Task to complete
Copy exactly the lines of the material below that fall between the line with "Viewport: 297px width, 167px height." and the line with "Viewport: 715px width, 810px height.", both of those lines included; pictures stay out.

Supplied data
"""
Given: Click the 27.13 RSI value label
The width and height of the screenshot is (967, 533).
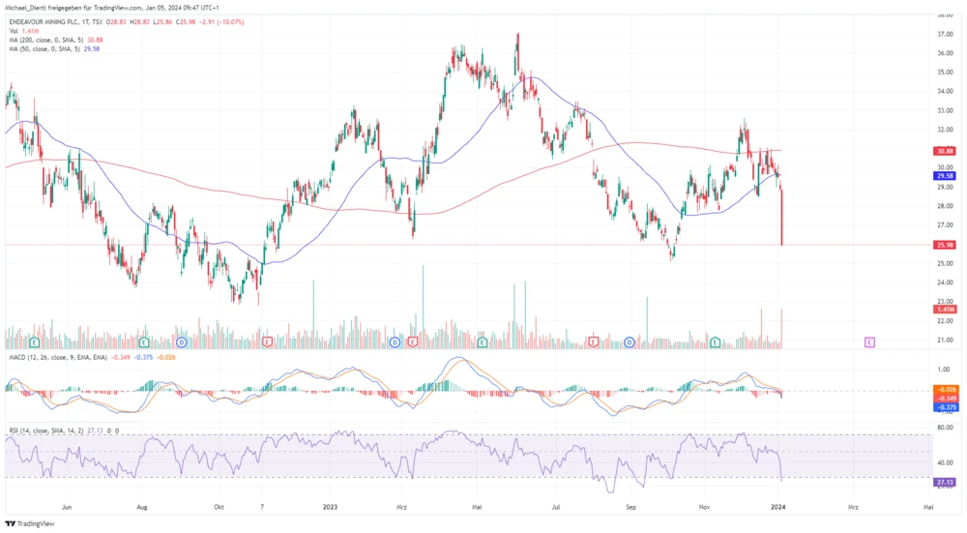Looking at the screenshot, I should [945, 481].
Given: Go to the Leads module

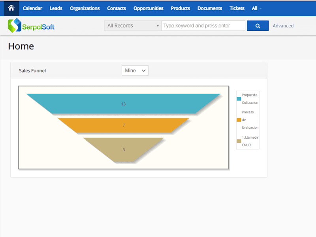Looking at the screenshot, I should coord(56,8).
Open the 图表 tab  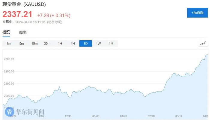pos(23,32)
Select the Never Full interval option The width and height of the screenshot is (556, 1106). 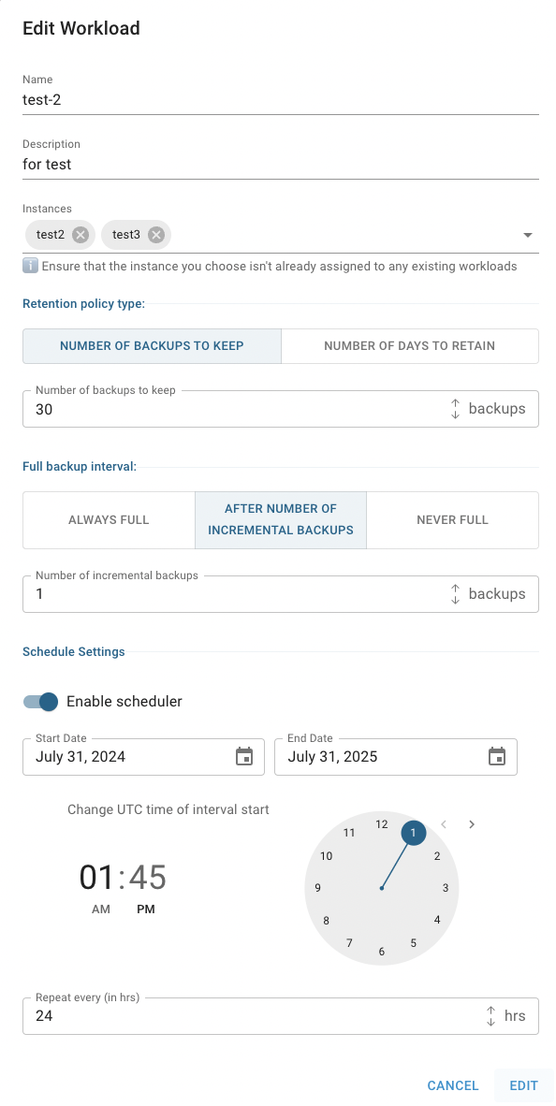pyautogui.click(x=452, y=520)
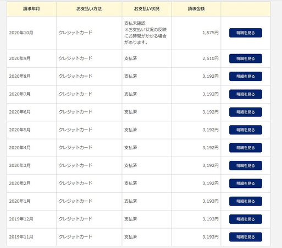Open the 2020年2月 billing details

[x=246, y=184]

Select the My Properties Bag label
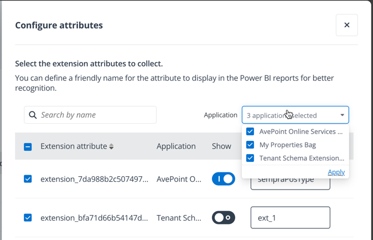pos(287,145)
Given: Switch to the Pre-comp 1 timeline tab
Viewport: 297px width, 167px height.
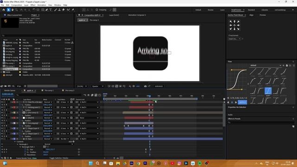Looking at the screenshot, I should click(49, 90).
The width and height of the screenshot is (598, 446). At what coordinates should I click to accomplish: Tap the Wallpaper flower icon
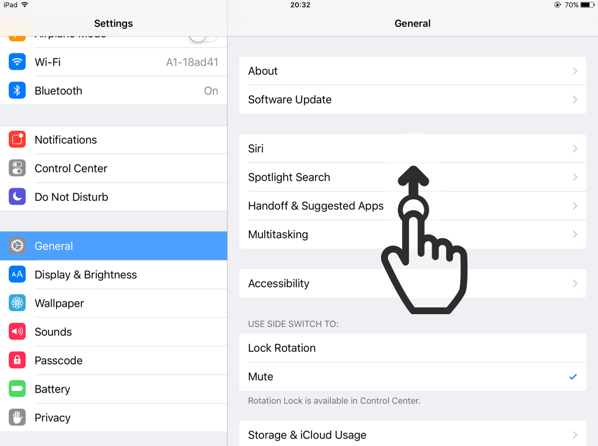pyautogui.click(x=17, y=303)
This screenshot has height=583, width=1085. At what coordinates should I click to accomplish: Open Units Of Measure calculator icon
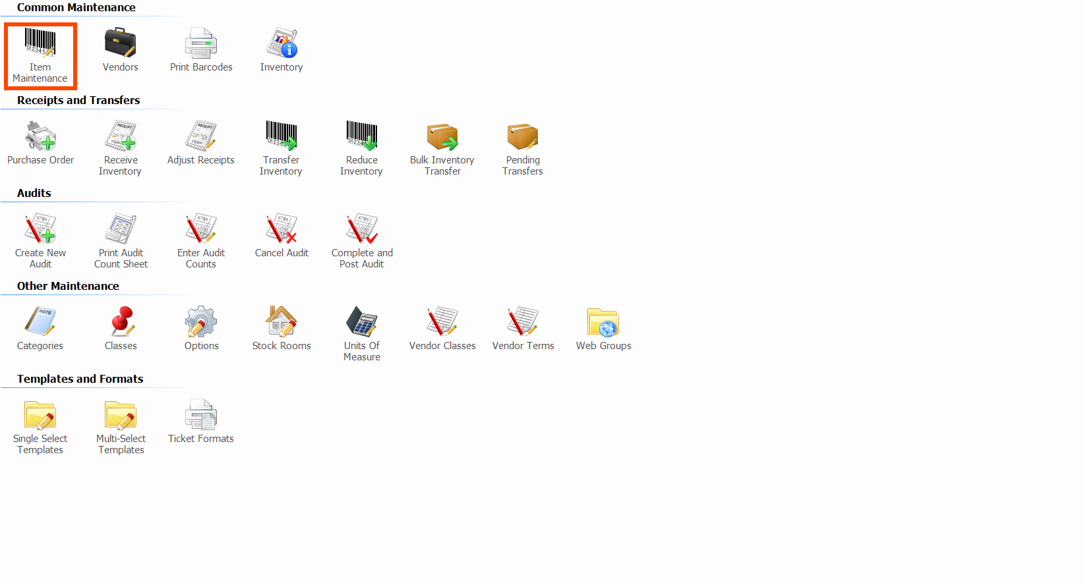coord(362,322)
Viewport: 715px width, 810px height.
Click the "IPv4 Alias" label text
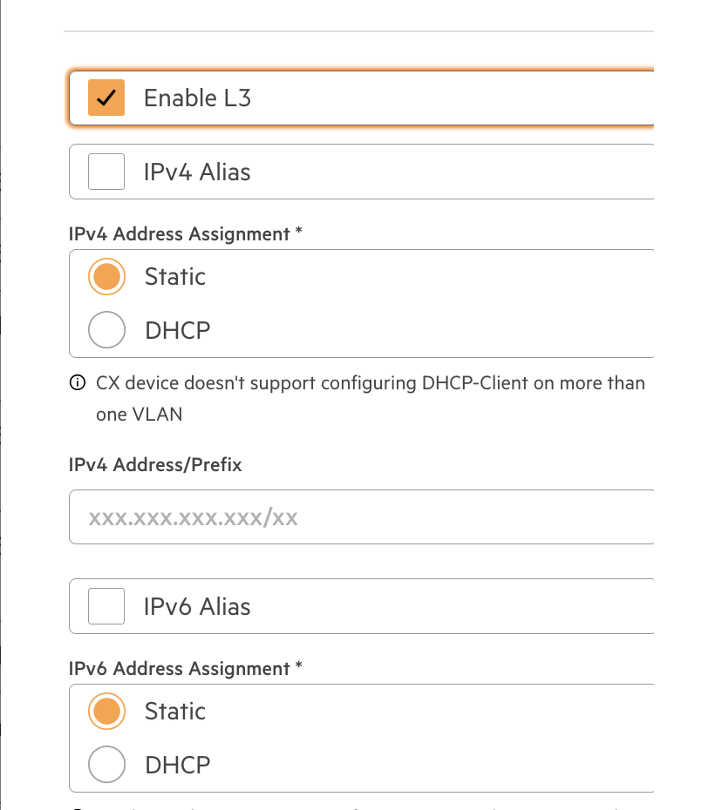(197, 172)
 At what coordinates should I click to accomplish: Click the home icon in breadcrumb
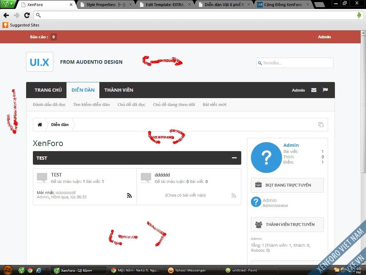tap(40, 125)
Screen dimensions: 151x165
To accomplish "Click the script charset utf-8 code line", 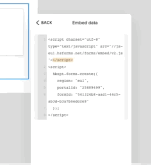I will (x=74, y=40).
"""
Finished exercise
Viewport: 297px width, 167px height.
Looking at the screenshot, I should click(49, 90).
The width and height of the screenshot is (598, 446). At what coordinates should I click to accomplish: Tap the Wallpaper flower icon
pyautogui.click(x=17, y=303)
This screenshot has height=583, width=1085. At what coordinates should I click to accomplish: Open Units Of Measure calculator icon
coord(362,322)
Viewport: 715px width, 810px height.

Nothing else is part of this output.